The Language of Cooperation
February 27, 2004
| Four book-manufacturing companies in Ann Arbor, Michigan, shared a common problem. Some of their employees spoke so little English that they couldn’t understand the books they were binding, read safety signs or fully communicate with coworkers. Yet none of the small bookmakers could afford to launch an on-site English-as-a-second-language program alone. Their solution: pool money to fund a single program that would be developed through a local group, Washtenaw Literacy. Some of the companies also agreed to change their pay policies so that the students and tutors, who were recruited from employee ranks, were paid for the time they spent in the learning sessions.
Book manufacturing in Ann Arbor is a century-old industry, and the book companies began meeting in 2000 to find ways to improve the profession’s image. First they ran joint newspaper ads to recruit workers, who were then in short supply. "We needed to have a basic level of trust and cooperation to put aside our competitive spirit," says Pam Lindberg, training manager at Malloy Inc., one of the book manufacturers that took part in the literacy program.
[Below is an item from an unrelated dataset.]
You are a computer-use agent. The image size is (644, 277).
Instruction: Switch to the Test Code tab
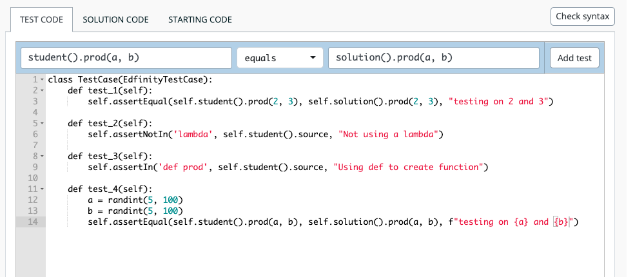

Those meetings also revealed common communication problems. Some of Malloy’s 320 employees were Albanian-speakers from Kosovo, and others were West Africans who spoke tribal dialects and French. Another bookmaker, Edwards Brothers Inc., had among its 800 employees a sprinkling of people who spoke only Vietnamese or Chinese. The language barriers were compounded by cultural differences. At company potlucks and employee-recognition lunches, Malloy used to serve things like German potato salad with pork, unmindful that many of its West African employees were Muslims who didn’t eat pork. "Now we make sure there is food for everyone," Linberg says. "This experience has been eye-opening."
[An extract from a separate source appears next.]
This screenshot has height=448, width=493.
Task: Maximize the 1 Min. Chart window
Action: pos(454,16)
For their ability to combine resources to create a unique program, the Michigan book producers, Washtenaw Literacy and the Washtenaw Development Council are the 2004 Optimas Award winners for Partnership.
The ESL program began with a six-hour sensitivity- and communication-training session for tutors and supervisors. In one exercise, participants were given directions in a language they didn’t understand, so that they were more likely to identify with the frustration of their non-English-speaking colleagues. Each learner is matched up with one tutor. The tutors agreed to meet with the students for at least one hour a week for a minimum of six months. In most cases, the pairs got so involved that they met twice weekly. The program often expands beyond teaching language skills to helping students cope with personal business such as applying for a driver’s license. "This has been fantastic for everyone," Lindberg says. "The learners have become happier and more confident. The tutors have an opportunity to be in a leadership role."
Since mid-2001, about 20 learning teams at the companies have gone through the program, with six still active. Lindberg estimates that the payroll cost is about $2,000 a year for each team, which she considers "next to nothing," given the results. Several of the ESL workers have earned promotions. Overall productivity and morale are improving. But it is the human payoff that is the most important to Lindberg. When Ali Berisha, an assistant printing-press operator, entered the program, he didn’t know all 26 letters of the English alphabet. Now he is using the company’s tuition-reimbursement program to attend a local community college.